Het eiland Ithaca, thans Theaki of Thiaki genoemd, na Paros het kleinste der zeven Ionische eilanden. Het heeft eene oppervlakte van 1,77 □ geogr. mijl en ligt tegenover de Grieksche provincie Acarnanië, 1 geogr. mijl ten zuiden van Leucadia (Sta Maura), ten noordoosten van Cephalonia en van dit eiland door het Viscard-of Guiscard-kanaal (½—1 geogr. mijl breed) gescheiden. In de Oudheid was dit eiland vermaard als het vaderland en het rijk van Odusseus (Ulysses). Volgens de beschrijving van Homerus, welke niet geheel en al strookt met den tegenwoordigen toestand, had men op dat rotsachtig eiland overvloed van koren en wijn. Behalve de evenzoo genoemde hoofdstad en den ruimen burgt van Odusseus, had men er de volgende merkwaardige punten: de bergen Neritos (Neriton, thans St.

Elias, bijna 700 Ned. el hoog) en Neion (thans Stephano), die de haven Rheithron vormden, en Kaap Korax of de Ravenrots. Het hedendaagsche Thiaki telt ongeveer 12000 inwoners en levert geen graan genoeg voor zijne bevolking, terwijl de overige voortbrengselen der Ionische eilanden er in overvloed voorhanden zijn. De hoofd- en havenstad Vathi, aan de Golf van Molo gelegen, bezit 5000 inwoners, die hun bestaan vinden in scheepvaart, scheepsbouw en visscherij. Ook leveren de kusten er spons en rood koraal. Als deel van het koningrijk Griekenland behoort het tot de nomarchie Leucadia.

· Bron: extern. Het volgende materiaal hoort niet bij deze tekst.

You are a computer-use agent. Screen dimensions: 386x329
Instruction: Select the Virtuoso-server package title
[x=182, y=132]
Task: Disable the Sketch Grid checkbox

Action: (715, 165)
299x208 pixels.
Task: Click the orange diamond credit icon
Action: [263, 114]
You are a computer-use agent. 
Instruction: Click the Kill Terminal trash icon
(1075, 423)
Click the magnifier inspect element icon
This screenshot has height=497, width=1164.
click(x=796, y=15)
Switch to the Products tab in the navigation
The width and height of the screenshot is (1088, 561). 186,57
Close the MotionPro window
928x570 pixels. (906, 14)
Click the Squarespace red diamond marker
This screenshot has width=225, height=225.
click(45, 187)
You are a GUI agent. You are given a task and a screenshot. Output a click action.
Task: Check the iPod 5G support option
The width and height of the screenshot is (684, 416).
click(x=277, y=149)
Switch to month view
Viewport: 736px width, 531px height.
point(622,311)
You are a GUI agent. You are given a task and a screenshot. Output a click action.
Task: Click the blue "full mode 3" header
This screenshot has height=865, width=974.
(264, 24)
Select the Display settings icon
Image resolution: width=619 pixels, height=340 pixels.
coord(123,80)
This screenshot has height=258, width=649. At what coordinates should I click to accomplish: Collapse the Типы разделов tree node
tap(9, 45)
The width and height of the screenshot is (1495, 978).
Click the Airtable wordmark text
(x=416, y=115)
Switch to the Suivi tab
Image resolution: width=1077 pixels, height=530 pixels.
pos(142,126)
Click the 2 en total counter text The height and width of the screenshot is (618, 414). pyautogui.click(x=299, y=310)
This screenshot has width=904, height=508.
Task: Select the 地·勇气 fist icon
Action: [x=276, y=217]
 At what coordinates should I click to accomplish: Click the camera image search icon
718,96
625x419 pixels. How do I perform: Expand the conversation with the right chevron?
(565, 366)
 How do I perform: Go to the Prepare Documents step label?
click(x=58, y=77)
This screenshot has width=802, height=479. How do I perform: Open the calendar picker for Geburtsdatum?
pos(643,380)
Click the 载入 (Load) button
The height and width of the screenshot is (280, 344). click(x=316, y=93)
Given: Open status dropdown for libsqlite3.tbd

De stad Ithaca in den Noord-Amerikaanschen Staat New-York. Zij ligt op beide oevers der Cayuga-Inlet, 20 minuten gaans ten zuiden van de zuidpunt van Cayuga-Lake in een bevallig oord en is door de Cayuga-Susquehanna-spoorweg met Oswego en door stoombooten met de voornaamste plaatsen aan het Cayuga-meer verbonden. Zij telt ruim 10000 inwoners (1870) en is vermaard door hare Cornell-universiteit, door een harer burgers, Ezra Cornell gesticht en door de regéring der Vereenigde Staten mild begiftigd. Door het Congrès werd in 1862 bijna een millioen acres land aan den Staat New-York toegekend, welke in het volgende jaar onder bepaalde voorwaarden ten deel vielen aan People’s Collége te Havana. Toen hiervan echter geen gebruik gemaakt werd, besloot de Staat het aanbod te aanvaarden van Cornell, die voor dat grondbezit een half millioen pond sterling wilde geven tot stichting eener voor elk toegankelijke hoogeschool. Den 27sten April 1865 werd de stichtingsbrief geteekend en daarbij bepaald, dat deze inrigting niet behooren zou tot eene staatkundige of kerkelijke partij. Andrew D. White was haar eerste voorzitter. Cornell begiftigde haar voorts met 200 acres land en kocht voor haar een geologisch en paleontologisch kabinet.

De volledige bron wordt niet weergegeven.